This is the sixth article in an eight part series on a practical guide to using neural networks, applied to real world problems.
Specifically, this is a problem we faced at Metacortex. We needed our bots to understand when a question, statement, or command sent to our bot(s). The goal being to query the institutional knowledge base to provide answers.
This article covers designing a convolutional neural network to classify sentence types.
Full Guide:
- Acquiring & formatting data for deep learning applications
- Word embedding and data splitting
- Bag-of-words to classify sentence types (Dictionary)
- Classify sentences via a multilayer perceptron (MLP)
- Classify sentences via a recurrent neural network (LSTM)
- Convolutional neural networks to classify sentences (CNN)
- FastText for sentence classification (FastText)
- Hyperparameter tuning for sentence classification
Introduction to Convolutional Neural Networks (CNNs)

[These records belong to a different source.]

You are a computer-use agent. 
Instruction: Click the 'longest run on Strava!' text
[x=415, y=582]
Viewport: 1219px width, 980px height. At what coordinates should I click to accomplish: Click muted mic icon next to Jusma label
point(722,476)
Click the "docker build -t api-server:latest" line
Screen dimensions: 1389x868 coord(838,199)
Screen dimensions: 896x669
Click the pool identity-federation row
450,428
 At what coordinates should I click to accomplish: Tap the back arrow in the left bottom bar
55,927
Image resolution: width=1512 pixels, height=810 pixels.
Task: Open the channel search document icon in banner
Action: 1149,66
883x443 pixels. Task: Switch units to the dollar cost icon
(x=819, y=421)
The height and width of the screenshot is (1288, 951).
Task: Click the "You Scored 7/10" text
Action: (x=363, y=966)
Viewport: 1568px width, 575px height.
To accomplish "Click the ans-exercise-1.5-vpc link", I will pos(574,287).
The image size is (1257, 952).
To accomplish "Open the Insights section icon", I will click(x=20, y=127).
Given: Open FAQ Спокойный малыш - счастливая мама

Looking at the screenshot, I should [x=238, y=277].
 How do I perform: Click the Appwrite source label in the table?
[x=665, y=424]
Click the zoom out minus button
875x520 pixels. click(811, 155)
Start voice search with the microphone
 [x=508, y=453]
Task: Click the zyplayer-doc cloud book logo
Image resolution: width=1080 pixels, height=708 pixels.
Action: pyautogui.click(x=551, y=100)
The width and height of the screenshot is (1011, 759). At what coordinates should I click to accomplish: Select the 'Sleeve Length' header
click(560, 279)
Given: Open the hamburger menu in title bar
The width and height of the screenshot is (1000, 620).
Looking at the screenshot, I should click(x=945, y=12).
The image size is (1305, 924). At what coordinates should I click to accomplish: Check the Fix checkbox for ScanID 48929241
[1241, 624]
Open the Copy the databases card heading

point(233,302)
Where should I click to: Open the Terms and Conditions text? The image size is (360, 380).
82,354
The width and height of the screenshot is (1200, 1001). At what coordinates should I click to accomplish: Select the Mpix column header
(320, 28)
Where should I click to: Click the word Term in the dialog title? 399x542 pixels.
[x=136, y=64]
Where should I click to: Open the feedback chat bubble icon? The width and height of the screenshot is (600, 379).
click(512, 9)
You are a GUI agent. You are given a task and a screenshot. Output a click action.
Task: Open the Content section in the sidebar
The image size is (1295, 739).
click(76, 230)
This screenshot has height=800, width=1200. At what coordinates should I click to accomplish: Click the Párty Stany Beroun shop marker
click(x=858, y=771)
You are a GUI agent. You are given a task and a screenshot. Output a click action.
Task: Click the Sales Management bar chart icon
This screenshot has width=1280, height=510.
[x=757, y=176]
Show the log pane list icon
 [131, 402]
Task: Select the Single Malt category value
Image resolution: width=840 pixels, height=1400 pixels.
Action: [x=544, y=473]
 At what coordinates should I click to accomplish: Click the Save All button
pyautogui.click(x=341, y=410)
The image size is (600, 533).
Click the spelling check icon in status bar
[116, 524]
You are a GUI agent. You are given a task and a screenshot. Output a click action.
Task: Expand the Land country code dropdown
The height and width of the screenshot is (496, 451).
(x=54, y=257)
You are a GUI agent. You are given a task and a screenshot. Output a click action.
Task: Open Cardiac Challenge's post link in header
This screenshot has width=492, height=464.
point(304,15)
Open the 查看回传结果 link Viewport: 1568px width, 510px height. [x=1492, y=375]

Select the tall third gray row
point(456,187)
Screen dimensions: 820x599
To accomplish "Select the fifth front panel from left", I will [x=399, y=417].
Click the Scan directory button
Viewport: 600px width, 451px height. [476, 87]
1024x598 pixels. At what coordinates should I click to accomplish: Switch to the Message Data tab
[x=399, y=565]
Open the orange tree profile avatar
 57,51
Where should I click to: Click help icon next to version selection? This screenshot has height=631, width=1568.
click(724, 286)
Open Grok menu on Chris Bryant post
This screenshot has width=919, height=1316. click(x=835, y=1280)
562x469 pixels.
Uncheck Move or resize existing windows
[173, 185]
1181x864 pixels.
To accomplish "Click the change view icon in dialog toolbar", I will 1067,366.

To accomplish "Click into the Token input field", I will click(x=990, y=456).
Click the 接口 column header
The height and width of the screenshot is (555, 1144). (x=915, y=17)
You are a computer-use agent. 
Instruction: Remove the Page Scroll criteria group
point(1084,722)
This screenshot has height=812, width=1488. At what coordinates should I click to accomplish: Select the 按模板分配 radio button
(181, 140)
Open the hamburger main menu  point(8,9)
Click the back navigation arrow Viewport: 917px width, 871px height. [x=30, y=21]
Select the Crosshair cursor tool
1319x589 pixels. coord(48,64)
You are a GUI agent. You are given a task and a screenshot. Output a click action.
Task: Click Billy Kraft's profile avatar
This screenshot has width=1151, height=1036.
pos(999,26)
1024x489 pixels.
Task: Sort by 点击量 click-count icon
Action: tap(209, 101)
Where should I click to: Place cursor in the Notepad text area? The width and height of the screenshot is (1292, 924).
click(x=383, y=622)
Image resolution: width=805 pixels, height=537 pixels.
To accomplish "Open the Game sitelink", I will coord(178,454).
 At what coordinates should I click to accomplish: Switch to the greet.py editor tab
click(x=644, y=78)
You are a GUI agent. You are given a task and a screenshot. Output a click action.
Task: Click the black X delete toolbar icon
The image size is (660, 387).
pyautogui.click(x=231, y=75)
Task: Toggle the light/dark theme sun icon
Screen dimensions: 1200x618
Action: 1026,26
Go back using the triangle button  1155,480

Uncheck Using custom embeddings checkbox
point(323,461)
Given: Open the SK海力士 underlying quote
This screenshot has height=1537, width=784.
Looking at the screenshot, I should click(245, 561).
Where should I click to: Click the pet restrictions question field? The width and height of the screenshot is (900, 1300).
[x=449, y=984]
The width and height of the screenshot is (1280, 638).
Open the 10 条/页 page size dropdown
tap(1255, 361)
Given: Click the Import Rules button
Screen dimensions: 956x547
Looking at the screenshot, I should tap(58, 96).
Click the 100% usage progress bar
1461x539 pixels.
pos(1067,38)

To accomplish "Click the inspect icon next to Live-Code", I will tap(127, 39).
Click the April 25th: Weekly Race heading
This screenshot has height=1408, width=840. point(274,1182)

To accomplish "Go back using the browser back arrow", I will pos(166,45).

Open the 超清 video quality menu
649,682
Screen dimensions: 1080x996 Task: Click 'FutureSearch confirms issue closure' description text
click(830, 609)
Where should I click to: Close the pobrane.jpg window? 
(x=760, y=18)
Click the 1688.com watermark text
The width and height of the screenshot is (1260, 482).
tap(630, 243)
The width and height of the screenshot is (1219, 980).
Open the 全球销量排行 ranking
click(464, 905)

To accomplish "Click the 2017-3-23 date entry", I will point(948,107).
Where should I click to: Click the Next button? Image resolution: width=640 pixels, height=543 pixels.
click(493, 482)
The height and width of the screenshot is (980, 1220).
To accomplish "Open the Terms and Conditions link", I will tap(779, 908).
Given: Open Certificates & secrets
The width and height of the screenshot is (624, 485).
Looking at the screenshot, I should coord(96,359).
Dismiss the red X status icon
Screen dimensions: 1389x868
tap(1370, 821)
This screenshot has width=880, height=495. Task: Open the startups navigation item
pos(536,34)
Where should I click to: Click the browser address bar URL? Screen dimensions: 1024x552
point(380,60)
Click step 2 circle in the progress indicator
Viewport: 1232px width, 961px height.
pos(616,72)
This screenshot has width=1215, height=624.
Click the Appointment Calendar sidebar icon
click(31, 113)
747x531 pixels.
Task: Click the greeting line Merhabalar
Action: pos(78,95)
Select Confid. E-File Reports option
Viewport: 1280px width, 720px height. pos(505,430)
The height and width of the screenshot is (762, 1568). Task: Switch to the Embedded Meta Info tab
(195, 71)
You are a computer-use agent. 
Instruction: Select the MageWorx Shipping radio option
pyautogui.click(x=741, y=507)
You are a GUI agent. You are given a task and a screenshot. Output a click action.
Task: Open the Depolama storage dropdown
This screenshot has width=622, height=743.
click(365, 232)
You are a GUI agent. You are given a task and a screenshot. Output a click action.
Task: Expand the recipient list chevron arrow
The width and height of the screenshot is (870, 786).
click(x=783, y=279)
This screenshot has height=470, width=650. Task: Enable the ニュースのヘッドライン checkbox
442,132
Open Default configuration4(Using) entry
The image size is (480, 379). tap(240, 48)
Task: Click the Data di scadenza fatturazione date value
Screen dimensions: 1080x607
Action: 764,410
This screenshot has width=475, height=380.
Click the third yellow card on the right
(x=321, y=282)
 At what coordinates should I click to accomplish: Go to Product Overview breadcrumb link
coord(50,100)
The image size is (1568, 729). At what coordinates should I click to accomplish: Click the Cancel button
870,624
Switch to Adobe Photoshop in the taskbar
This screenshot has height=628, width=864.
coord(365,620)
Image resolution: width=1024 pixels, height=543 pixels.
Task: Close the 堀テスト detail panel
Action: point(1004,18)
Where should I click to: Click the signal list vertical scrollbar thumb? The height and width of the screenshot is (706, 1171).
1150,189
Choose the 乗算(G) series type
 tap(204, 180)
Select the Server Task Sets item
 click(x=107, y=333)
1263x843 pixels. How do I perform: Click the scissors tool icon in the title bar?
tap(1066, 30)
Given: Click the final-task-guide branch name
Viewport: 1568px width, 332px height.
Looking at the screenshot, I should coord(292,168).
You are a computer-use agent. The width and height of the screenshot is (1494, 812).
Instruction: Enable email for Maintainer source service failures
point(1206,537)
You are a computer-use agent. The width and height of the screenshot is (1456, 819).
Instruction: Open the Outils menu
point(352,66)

Convolutional Neural Networks (CNN) were originally designed for image recognition[1], and indeed are very good at the task. They use a variation of Multilayer Perceptrons (MLP), with improvements made for matrices (as opposed to vectors) and pooling. In other words, we should expect them to perform both better in terms of accuracy and equivalent in speed to the MLP approach — exactly what we are looking for!
In terms of architecture, you can expect a CNN to have the following:
- Input Layer (I)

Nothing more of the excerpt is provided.